Pedindo ajuda a Platão, apenas posso concluir que vivemos num sistema de ausência de leis, embora ainda não tenhamos chegado ao governo da violência e da coerção. Porque nos esquecemos que todos os regimes correspondem a um certo tipo de homem. Porque todas eles ocorrem dentro de cada um de nós, a partir da tensão entre a parte da alma que é dotada de razão e a outra a parte animal e selvagem. Porque existe em cada um de nós uma espécie de desejos terrível, selvagem e sem leis, mesmo nos poucos de entre nós que parecem comedidos.
A solução está em fazermos coincidir cada regime com o tipo de homem, porque o homem tirânico é feito à semelhança da polis tirânica, o democrático, da democracia e os restantes, do mesmo modo. Só pode, portanto, avaliar-se um regime como se avalia um homem, isto é, em pensamento. E só deve avaliá-los quem, em pensamento, for capaz de penetrar no carácter de um homem e ver claro nele.
Porque há três espécies de homens, o filósofo, o ambicioso, o interesseiro, movidos, respectivamente, pelo saber, pelo prazer das honrarias e pelo lucro.

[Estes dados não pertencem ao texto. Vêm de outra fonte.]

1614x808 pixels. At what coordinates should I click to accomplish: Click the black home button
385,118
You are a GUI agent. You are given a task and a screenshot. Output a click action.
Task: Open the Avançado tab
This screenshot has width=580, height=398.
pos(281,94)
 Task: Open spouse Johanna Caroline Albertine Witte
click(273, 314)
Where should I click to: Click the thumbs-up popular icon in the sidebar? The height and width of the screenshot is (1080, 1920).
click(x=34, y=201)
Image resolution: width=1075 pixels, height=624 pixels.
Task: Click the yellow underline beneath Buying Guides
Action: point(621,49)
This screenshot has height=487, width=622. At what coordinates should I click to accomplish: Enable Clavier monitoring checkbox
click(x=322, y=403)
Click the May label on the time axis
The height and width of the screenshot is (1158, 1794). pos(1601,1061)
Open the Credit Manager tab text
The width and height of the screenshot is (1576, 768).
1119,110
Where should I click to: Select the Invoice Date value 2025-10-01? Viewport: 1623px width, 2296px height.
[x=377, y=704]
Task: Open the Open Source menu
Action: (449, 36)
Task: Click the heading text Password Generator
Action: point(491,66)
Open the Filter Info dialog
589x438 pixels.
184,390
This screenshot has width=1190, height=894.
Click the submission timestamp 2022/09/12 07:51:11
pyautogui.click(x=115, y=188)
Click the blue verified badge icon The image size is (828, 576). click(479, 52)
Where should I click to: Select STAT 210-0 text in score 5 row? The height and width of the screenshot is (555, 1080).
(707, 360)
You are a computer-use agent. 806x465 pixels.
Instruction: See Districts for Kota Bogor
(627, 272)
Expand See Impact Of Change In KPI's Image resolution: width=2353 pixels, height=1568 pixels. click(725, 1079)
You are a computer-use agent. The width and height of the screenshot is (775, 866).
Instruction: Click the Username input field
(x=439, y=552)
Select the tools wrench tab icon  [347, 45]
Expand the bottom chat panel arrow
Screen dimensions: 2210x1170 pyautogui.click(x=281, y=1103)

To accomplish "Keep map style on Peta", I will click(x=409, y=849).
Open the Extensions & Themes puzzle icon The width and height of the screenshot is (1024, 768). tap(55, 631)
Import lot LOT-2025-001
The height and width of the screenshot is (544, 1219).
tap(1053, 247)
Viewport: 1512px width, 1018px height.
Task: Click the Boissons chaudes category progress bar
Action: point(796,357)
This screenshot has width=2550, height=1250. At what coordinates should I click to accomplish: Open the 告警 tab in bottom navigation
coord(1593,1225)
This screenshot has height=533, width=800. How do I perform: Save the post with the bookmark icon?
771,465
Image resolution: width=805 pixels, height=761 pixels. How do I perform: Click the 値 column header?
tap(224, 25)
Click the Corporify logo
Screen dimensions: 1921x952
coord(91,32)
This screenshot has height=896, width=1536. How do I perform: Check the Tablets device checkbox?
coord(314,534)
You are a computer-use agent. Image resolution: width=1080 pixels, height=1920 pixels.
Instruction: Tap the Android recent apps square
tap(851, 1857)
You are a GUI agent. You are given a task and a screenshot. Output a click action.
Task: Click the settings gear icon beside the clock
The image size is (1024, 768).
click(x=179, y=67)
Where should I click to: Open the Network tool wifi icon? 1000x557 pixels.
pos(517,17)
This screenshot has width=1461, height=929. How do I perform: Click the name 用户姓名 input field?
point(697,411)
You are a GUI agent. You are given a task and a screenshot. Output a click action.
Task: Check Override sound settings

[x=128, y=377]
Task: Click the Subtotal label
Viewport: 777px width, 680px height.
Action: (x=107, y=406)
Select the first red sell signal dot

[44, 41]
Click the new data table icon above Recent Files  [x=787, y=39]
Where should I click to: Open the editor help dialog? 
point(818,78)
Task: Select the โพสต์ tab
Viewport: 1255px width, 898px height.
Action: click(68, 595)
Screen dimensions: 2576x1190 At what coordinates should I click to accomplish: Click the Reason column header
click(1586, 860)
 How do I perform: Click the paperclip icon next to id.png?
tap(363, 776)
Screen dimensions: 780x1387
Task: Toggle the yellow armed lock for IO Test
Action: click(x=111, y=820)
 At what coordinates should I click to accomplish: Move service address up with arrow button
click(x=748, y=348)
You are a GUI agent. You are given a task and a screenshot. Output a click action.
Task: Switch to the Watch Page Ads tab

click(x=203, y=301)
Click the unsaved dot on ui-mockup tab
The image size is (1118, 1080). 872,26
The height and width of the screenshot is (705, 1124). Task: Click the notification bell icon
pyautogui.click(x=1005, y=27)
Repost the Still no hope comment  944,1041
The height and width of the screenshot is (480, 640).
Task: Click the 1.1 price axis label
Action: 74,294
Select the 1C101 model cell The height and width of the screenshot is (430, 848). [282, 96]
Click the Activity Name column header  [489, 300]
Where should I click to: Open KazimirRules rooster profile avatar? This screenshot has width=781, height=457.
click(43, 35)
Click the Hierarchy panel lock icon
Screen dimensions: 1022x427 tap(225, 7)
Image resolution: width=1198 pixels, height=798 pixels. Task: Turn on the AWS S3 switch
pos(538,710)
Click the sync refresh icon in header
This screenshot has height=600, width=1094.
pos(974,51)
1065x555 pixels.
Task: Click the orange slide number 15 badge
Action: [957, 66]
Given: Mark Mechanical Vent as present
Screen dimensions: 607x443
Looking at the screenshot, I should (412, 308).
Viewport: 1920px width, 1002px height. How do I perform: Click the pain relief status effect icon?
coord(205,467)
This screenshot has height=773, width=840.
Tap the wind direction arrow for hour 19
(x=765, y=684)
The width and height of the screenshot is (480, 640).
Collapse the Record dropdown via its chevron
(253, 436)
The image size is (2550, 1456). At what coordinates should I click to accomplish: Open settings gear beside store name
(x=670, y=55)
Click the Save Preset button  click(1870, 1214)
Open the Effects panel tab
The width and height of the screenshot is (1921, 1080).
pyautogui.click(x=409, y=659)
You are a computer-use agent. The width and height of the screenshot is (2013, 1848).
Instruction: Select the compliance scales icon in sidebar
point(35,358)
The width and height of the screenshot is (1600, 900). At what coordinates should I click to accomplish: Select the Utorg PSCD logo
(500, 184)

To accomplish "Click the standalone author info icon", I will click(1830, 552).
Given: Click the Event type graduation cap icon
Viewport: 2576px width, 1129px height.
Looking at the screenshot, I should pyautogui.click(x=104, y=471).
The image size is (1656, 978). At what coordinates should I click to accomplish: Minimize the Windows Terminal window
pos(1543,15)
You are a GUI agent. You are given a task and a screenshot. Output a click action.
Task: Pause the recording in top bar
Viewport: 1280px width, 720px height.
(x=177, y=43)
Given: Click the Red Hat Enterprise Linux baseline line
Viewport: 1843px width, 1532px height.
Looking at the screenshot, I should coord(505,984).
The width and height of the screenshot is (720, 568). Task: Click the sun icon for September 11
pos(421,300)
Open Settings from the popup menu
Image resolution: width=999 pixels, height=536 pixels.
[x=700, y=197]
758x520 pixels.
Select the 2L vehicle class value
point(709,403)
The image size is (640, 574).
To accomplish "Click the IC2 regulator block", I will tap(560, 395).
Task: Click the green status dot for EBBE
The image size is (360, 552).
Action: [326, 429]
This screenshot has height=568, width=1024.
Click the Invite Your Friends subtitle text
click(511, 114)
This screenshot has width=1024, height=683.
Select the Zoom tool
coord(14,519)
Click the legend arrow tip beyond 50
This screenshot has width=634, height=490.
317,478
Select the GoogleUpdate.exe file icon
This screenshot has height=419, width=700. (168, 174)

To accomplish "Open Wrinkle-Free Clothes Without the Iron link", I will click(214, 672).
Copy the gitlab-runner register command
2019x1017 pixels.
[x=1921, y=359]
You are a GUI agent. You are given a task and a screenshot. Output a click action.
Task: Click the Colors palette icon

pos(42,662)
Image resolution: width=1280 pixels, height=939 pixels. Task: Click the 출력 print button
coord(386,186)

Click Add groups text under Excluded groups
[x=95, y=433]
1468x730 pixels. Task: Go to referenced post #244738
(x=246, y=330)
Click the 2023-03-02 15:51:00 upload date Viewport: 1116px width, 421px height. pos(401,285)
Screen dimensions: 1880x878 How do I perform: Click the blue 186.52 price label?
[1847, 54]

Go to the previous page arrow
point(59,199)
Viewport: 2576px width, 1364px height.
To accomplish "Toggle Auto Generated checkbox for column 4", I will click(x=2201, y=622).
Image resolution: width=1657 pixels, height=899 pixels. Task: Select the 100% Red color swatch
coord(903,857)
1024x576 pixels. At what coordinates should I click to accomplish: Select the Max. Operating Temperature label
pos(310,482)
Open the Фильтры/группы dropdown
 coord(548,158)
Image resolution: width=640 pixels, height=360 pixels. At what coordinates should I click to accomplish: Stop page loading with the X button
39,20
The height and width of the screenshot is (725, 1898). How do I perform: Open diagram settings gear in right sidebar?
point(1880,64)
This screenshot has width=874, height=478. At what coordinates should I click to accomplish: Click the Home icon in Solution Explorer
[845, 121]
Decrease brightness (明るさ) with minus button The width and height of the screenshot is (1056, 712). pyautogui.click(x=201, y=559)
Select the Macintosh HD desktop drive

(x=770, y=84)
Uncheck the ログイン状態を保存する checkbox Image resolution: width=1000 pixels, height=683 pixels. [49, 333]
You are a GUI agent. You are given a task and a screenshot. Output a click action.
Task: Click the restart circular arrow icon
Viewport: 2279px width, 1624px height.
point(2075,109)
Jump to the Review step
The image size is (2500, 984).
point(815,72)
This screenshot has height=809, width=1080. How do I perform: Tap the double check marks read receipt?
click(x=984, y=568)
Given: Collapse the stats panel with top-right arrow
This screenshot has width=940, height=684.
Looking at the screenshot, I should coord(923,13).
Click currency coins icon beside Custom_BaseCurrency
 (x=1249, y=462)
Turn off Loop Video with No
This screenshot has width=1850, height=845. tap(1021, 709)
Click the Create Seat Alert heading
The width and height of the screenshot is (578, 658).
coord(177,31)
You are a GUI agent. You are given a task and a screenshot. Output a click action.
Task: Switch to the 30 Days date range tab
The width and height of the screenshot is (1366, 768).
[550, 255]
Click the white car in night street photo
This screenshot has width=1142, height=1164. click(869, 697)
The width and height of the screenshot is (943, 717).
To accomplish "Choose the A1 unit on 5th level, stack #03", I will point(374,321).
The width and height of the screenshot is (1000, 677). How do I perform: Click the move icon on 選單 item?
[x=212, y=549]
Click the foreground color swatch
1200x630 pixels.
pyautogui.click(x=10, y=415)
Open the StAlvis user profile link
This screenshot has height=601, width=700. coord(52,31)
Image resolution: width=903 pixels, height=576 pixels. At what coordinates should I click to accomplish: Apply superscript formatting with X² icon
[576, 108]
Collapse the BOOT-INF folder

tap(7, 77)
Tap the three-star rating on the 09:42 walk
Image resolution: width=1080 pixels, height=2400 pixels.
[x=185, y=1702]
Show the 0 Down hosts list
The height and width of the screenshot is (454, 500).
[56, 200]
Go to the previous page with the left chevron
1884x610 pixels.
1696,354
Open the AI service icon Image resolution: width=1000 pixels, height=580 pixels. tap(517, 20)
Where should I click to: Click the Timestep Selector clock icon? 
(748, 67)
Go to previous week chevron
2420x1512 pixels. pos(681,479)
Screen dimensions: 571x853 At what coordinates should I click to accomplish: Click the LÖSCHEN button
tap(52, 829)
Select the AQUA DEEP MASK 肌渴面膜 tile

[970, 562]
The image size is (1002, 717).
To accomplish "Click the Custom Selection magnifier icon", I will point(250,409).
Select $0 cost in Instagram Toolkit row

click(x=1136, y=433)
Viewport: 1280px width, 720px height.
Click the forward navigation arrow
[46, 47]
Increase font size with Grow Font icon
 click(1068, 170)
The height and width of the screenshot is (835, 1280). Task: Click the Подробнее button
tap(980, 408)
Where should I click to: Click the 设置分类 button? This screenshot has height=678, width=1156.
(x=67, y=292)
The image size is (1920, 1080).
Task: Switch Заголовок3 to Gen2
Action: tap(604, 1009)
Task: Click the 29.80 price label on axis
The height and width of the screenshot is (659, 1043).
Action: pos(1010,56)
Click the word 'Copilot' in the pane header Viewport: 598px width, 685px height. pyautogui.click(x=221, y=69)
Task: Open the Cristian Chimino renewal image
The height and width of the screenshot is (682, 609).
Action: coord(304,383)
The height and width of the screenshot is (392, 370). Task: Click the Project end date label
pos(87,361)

E dessa fricção é que surgiria a dinâmica dos regimes. Aliás, mais do que a crítica à democracia, o que Platão faz é uma crítica à classe política que a dominava, marcada pelo facciosismo. Uma classe política onde primava a ignorância e a incompetência e que vivia da adulação das massas.
Porque os cavalos e burros andam pelas ruas, acostumados a uma liberdade completa e altiva, embatendo sempre contra quem vier em sentido contrário, a menos que saiam do caminho.
O perigo deste modelo está na circunstância de, na democracia, nascer a tirania. Porque é do cúmulo da liberdade que surge a mais completa e mais selvagem das escravaturas. Porque o excesso costuma ser correspondido por uma mudança radical, no sentido oposto, quer nas estações, quer nas plantas, quer nos corpos, e não menos nas cidades.
Assim, na degenerescência democrática, cada um deixa de cumprir a sua função: louvam e honram em particular e em público os governantes que parecem governados, e os governados que parecem governantes.
Do mesmo modo, surge o professor que teme os discípulos e o velho que quer parecer novo: o professor teme e lisonjeia os discípulos, e estes têm os mestres em pouca conta; outro tanto se passa com os preceptores. No conjunto, os jovens imitam os mais velhos, e competem com eles em palavras e em acções; ao passo que os anciãos condescendem com os novos, enchem-se de vivacidade e espírito, a imitar os jovens, a fim de não parecerem aborrecidos e autoritários.
O antídoto proposto por Platão é o esforço filosófico, estético e poético. E lá temos o aristocrata a antepor-se à ignorância e à incompetência dos políticos. Para evitar o aparecimento do protector que se transforma em tirano. Para evitar que o povo, ao tentar escapar ao fumo da escravatura de homens livres, não caia no fogo do domínio dos escravos, da escravatura de escravos, que é a tirania.